Around the New Zealand coastline, sea temperatures have varied considerably during the month. The prolonged cold southerly at the start of September significantly cooled North Island coastal waters, by over 2C in parts. Sea temperatures rebounded in the middle of the month but cooled again at the end of September. At the time of writing, waters around the lower half of the South Island remain warmer than usual. Elsewhere, seas are currently cooler than normal.

In the tropics, the climate system continues in a neutral state. Whilst there remains a good chance of an El Nino event forming in the next 4 to 6 weeks, the climate models have eased off the odds. If El Nino does form before Christmas,it is likely to be a modest event, and impacts back here in New Zealand may not run true to typical El Nino form.

The Southern Ocean has, overall, been the main driver of our weather patterns in the last 6 months. During September, the Southern Ocean became stuck in its quiet (positive) phase, enabling higher than normal pressure over the country.This is in stark contrast to the previous five months of semi regular switching between its stormy and quiet modes.

The October 2018 Outlook

The Southern Ocean is forecast to continue in its quiet (dry) mode to start October, but we likely see a change to cooler southwesterlies next week (8 to 14 October). The second half of the month should see a persistence in drier than normal conditions across the southwest of both Islands, with a positive (quiet)Southern Ocean reappearing again. In contrast, we should see periodic rain events affecting the north and east of the North Island.

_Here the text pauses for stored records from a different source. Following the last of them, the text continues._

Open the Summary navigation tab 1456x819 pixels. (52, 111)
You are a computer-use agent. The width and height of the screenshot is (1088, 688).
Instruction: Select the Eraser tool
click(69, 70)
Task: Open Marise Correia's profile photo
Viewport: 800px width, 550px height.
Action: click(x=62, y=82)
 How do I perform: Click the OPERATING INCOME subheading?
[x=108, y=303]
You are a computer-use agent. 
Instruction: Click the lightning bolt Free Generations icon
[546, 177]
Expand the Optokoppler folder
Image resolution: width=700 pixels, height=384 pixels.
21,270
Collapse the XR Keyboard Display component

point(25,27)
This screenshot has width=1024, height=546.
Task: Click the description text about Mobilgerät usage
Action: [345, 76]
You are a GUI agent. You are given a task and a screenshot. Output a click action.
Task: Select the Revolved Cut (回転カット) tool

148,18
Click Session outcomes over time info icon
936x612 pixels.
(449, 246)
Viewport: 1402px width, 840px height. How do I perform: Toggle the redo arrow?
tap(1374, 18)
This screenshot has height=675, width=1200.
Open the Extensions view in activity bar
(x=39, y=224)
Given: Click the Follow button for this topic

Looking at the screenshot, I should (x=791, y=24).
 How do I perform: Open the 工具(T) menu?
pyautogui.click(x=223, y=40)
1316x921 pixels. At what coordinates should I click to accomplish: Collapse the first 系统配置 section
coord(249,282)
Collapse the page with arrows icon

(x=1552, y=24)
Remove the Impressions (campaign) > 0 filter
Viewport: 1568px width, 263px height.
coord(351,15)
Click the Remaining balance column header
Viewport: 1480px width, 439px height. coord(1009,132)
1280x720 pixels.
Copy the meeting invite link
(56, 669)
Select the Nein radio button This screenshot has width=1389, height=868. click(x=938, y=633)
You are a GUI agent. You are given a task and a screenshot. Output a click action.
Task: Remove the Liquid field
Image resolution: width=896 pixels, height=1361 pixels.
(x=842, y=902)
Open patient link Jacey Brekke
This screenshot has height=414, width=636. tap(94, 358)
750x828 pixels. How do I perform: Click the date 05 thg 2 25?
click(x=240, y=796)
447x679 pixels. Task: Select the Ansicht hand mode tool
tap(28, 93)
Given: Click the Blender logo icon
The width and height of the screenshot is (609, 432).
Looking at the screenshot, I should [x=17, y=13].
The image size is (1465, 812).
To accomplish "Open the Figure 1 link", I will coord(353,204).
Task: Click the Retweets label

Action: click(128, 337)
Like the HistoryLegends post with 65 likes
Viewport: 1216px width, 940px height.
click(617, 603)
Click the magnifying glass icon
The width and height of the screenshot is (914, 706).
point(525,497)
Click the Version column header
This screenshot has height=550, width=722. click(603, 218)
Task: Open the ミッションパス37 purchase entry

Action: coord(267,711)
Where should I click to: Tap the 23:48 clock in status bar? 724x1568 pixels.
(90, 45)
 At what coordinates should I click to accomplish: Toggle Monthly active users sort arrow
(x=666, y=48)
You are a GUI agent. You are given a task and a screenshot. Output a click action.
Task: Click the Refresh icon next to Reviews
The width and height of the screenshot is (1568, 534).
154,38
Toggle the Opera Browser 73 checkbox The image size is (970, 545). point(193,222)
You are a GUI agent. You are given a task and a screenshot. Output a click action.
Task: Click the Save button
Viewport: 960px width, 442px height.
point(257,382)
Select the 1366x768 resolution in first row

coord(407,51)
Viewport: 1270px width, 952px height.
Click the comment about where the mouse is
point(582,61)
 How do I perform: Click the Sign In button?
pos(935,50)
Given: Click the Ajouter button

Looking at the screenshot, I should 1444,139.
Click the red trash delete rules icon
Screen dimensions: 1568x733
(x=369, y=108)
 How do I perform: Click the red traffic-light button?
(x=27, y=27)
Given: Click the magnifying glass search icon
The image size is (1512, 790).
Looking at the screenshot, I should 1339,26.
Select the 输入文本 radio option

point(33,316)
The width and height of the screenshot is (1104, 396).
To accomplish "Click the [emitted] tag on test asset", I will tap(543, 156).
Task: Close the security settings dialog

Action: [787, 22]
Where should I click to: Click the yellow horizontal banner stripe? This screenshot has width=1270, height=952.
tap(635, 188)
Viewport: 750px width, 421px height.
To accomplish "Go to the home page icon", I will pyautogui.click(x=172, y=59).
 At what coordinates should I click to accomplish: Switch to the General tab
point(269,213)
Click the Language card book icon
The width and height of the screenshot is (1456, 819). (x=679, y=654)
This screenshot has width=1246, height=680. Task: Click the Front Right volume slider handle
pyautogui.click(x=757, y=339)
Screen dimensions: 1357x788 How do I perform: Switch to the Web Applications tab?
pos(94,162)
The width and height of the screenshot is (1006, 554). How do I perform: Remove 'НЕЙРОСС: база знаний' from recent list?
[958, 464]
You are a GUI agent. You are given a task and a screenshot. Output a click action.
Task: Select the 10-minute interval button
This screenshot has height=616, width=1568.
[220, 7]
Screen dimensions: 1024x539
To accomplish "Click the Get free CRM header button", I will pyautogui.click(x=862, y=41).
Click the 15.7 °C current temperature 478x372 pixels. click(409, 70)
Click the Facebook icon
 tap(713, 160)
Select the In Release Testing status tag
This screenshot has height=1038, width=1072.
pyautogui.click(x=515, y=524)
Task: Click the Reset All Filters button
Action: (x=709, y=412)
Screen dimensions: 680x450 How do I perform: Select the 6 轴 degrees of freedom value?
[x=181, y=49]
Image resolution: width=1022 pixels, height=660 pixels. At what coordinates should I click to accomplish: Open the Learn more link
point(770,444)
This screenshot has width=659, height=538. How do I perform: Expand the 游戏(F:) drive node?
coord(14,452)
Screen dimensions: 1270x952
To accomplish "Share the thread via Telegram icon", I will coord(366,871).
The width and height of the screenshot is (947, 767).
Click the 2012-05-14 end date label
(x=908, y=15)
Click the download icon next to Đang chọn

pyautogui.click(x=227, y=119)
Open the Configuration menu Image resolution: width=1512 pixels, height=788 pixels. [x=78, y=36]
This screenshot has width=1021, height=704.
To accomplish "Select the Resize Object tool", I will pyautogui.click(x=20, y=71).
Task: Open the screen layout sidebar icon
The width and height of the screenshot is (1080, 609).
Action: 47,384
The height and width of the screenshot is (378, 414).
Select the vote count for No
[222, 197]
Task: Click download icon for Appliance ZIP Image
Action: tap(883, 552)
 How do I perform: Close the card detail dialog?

Temperatures yoyo from somewhat warmer this week (except over the south of the South Island), to well below average across the country next week. The second half of the month should see average to cooler conditions continue, overall,noting that October is a time of year in which temperatures typically increase sharply.

Bottom Line

An average to cooler October, nationally. Below average rainfall across the South Island, as well as for the western and central parts of the North Island south of about Pukekohe. Along the eastern coastline of the North Island between Northland and Gisborne, near average October rainfall totals.